Produce as output only the lines below starting at the line with "Viewport: 1001px width, 567px" and continuing through the line with "Screen dimensions: 1100x1184", each one exactly as written.

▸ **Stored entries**

• • •

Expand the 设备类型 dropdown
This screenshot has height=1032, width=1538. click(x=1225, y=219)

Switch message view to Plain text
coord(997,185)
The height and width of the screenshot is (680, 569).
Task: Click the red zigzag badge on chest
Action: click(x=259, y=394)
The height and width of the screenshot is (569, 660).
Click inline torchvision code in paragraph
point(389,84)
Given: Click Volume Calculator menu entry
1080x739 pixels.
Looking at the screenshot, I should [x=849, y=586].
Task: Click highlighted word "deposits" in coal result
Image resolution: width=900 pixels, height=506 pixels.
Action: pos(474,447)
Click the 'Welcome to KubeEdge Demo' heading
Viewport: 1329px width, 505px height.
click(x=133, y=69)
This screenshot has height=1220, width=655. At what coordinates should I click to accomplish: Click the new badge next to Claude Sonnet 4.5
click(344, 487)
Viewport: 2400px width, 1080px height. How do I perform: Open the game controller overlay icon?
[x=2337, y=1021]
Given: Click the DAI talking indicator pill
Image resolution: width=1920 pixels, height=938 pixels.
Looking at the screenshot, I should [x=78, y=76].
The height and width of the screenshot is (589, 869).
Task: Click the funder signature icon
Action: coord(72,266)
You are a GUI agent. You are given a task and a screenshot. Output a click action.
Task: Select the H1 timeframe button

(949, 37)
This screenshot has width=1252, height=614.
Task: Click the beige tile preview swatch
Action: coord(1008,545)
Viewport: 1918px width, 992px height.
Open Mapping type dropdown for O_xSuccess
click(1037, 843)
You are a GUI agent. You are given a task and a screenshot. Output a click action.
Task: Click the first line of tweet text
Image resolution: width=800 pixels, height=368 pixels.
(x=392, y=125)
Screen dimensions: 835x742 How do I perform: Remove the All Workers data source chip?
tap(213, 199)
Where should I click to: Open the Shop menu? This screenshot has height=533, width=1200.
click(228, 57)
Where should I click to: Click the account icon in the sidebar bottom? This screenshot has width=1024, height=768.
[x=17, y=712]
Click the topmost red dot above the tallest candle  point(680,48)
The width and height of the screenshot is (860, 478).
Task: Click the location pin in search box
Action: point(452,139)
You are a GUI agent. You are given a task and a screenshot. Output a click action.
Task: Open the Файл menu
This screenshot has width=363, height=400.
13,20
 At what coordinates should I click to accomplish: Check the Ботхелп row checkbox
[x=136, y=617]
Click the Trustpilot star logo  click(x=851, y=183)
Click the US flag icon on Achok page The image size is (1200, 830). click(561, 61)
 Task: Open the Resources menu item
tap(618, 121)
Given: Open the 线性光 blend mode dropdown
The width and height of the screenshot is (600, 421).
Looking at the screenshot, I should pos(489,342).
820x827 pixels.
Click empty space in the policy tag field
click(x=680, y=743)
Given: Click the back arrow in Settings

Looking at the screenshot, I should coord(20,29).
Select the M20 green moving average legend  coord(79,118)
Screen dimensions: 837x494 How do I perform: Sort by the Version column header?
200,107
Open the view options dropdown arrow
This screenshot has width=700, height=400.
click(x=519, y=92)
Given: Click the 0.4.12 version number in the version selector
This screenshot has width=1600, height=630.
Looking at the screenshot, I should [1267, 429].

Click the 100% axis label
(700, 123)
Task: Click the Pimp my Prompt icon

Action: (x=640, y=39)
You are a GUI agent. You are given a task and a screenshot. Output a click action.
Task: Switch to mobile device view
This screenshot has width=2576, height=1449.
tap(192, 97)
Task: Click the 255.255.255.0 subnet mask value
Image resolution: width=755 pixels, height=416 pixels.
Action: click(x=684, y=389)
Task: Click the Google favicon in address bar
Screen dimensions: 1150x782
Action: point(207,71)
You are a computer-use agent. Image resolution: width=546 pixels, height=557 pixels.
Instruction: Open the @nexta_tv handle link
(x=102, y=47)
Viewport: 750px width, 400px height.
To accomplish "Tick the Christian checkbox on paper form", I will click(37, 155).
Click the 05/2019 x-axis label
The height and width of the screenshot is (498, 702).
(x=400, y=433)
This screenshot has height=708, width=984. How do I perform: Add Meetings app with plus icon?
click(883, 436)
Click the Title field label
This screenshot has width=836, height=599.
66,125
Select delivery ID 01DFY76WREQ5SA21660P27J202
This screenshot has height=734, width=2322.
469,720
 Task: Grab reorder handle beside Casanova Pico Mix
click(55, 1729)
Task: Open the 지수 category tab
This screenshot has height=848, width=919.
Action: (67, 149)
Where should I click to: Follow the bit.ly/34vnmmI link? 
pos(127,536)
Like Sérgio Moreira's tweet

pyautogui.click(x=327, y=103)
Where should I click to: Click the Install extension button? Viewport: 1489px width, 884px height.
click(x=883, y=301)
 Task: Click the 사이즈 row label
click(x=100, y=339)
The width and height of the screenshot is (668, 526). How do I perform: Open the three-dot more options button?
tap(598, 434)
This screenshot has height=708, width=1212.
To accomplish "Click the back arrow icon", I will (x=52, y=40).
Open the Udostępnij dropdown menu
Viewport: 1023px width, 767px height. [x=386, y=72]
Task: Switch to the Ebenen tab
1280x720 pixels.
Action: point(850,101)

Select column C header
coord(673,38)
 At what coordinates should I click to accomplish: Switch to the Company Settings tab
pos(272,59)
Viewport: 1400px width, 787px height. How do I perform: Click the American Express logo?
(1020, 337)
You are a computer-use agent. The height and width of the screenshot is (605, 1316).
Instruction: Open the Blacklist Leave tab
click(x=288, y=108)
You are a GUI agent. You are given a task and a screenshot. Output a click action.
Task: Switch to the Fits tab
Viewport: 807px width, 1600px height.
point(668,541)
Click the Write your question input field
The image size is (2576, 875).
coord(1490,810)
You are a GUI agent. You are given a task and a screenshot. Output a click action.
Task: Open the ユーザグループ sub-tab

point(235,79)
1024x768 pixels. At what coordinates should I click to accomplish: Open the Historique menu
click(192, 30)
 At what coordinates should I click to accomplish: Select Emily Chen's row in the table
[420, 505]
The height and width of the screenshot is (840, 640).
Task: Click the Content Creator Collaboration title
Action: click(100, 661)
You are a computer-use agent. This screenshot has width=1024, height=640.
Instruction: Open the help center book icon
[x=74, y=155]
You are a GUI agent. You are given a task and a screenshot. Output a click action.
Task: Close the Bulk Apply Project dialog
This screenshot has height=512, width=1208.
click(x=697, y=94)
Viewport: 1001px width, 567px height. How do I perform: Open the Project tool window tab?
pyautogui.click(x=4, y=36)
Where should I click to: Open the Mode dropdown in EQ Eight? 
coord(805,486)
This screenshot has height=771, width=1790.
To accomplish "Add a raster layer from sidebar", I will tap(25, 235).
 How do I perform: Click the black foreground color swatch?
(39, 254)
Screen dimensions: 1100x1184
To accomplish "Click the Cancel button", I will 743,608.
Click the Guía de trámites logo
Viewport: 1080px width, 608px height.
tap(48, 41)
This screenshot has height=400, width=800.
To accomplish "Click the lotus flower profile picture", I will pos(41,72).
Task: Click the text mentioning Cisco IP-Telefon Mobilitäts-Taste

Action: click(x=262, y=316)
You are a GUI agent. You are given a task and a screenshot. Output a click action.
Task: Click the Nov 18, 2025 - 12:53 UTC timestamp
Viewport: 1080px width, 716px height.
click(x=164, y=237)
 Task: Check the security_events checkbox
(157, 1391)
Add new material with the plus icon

• • •

▸ **Result below**
Viewport: 1001px width, 567px height. How do I perform: Open the Project tool window tab?
pyautogui.click(x=4, y=36)
Where should I click to: Open the Mode dropdown in EQ Eight? 
coord(805,486)
This screenshot has height=771, width=1790.
To accomplish "Add a raster layer from sidebar", I will tap(25, 235).
 How do I perform: Click the black foreground color swatch?
(39, 254)
Screen dimensions: 1100x1184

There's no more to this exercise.